Fig. 2: Biochemical characterization of designed VHHs.

a,b, Nine thousand designed VHHs were screened against RSV site III (a; VHH_RSV_01) and influenza haemagglutinin (b; VHH_flu_01) with yeast surface display, before soluble expression of the top hits in E. coli. SPR demonstrated that the highest affinity VHHs to RSV site III and influenza haemagglutinin bound their respective targets with 1.4 μM and 78 nM, respectively. c, Nine thousand VHH designs were tested against the SARS-CoV-2 RBD, and after soluble expression, SPR confirmed an affinity of 5.5 μM to the target for design VHH_RBD_D4 (left).
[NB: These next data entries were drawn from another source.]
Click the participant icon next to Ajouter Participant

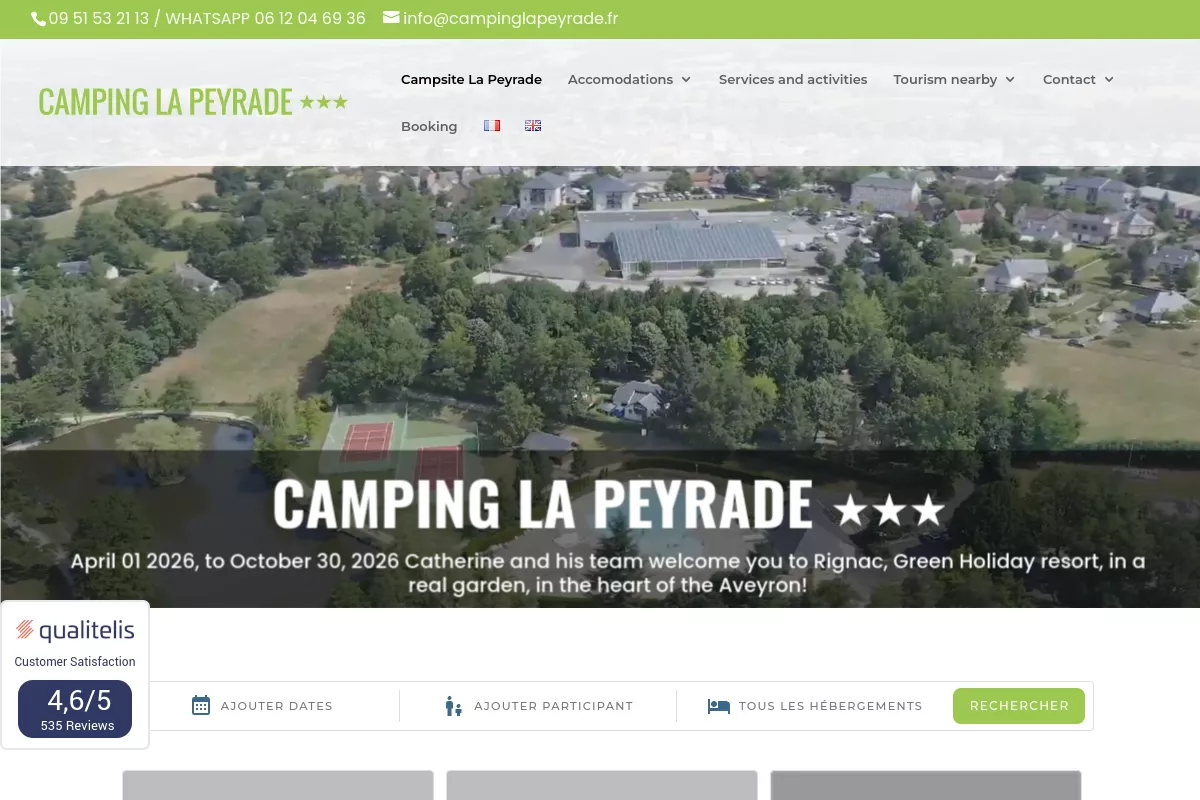point(453,706)
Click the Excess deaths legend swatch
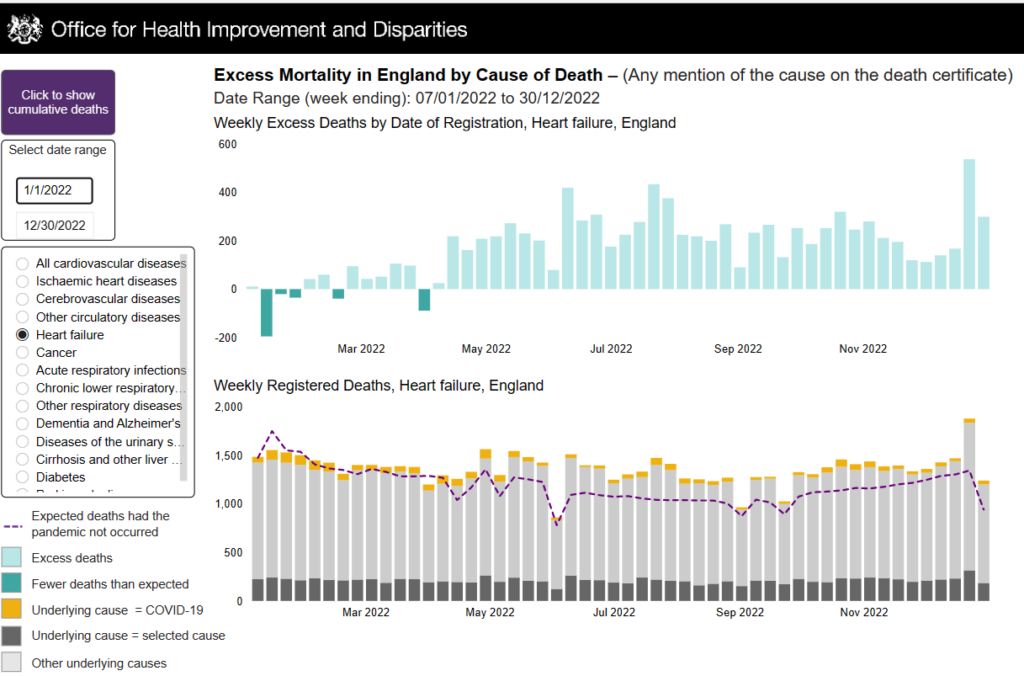This screenshot has width=1024, height=676. pos(12,558)
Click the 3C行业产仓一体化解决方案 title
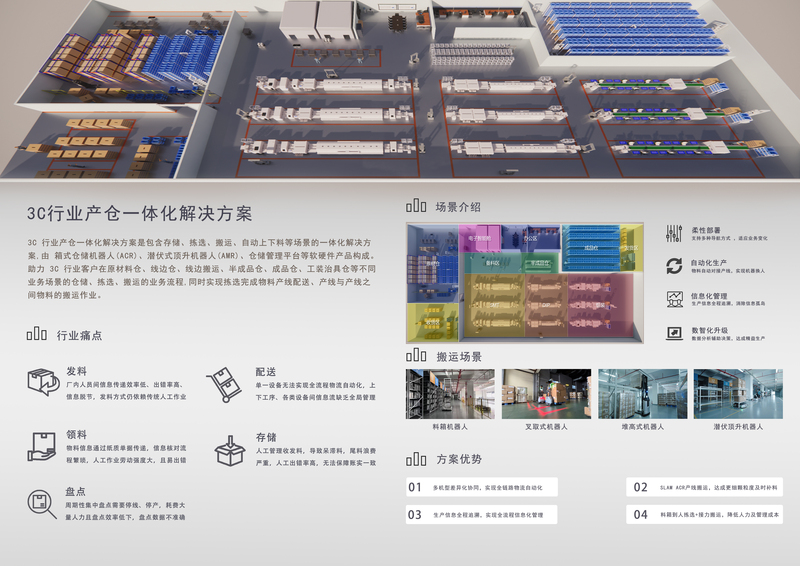Image resolution: width=800 pixels, height=566 pixels. (x=139, y=213)
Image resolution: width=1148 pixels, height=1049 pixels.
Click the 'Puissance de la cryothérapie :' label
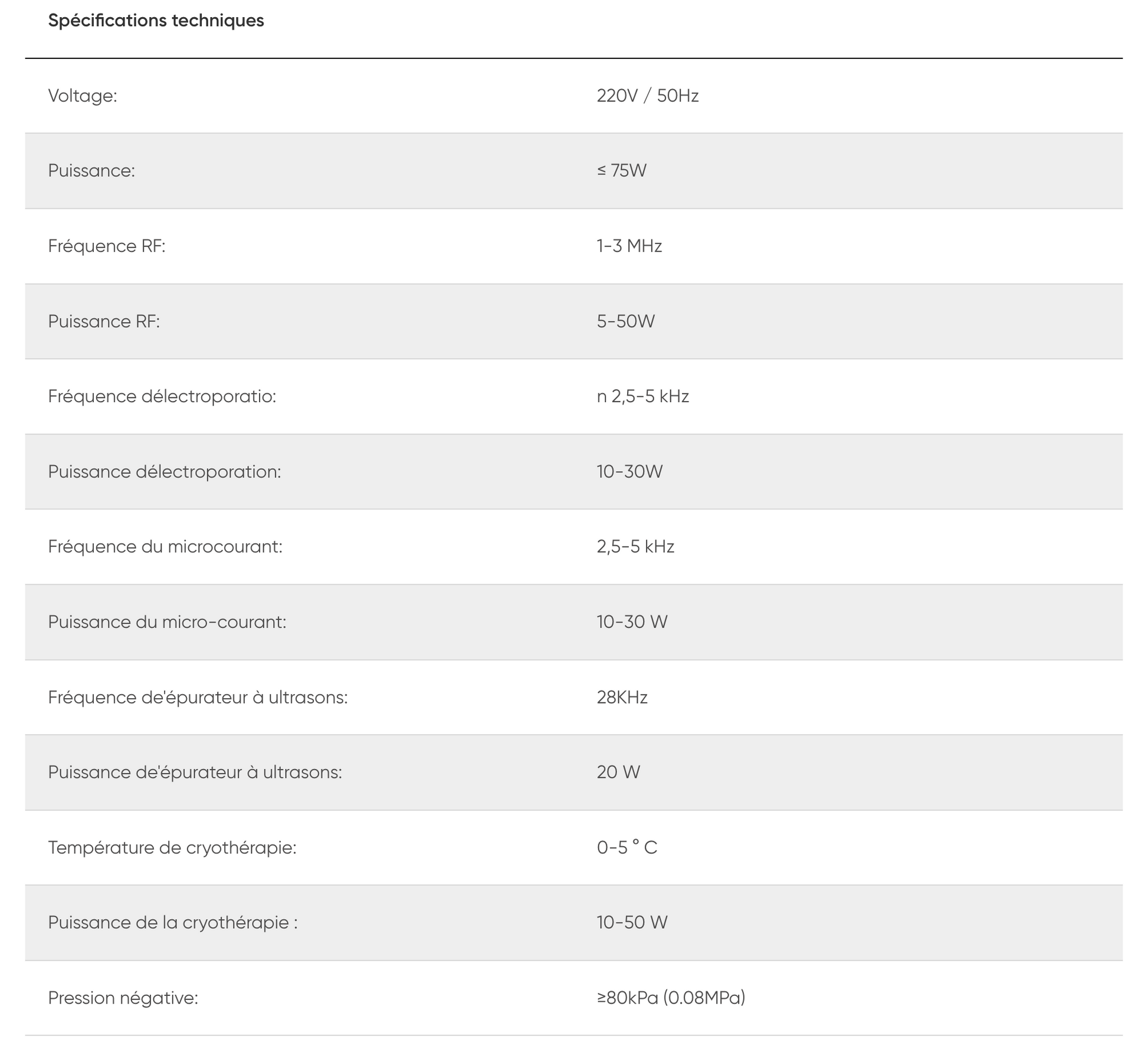(x=173, y=923)
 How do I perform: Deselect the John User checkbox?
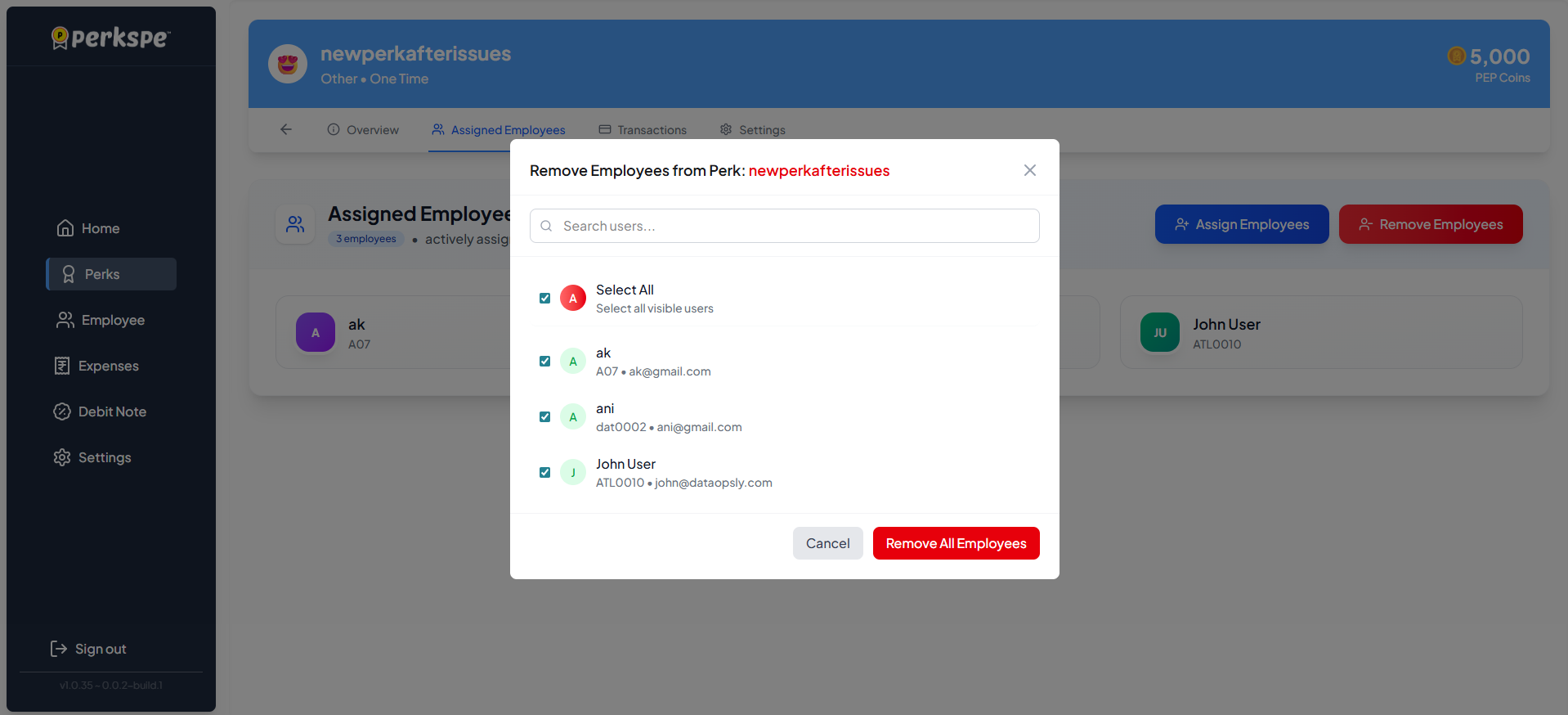(544, 473)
Binding was to the expected epitope, confirmed by competition with a structurally confirmed de novo binder (AHB2 (PDB ID 7UHB), right). d, Ninety-five VHH designs were tested against C. difficile TcdB. The highest affinity VHH, VHH_TcdB_H2, bound with 262 nM affinity (left), and also competed with a structurally confirmed de novo binder (FZD48, PDB ID 9CM5 (ref. ²⁹)) to the same epitope (right). See also Extended Data Fig. 4a–c for quantification of the competition shown in panels c,d. For all panels, the measured binding response is indicated in a solid blue line, and the global fit using a 1:1 binding interaction model is indicated with a black dashed line.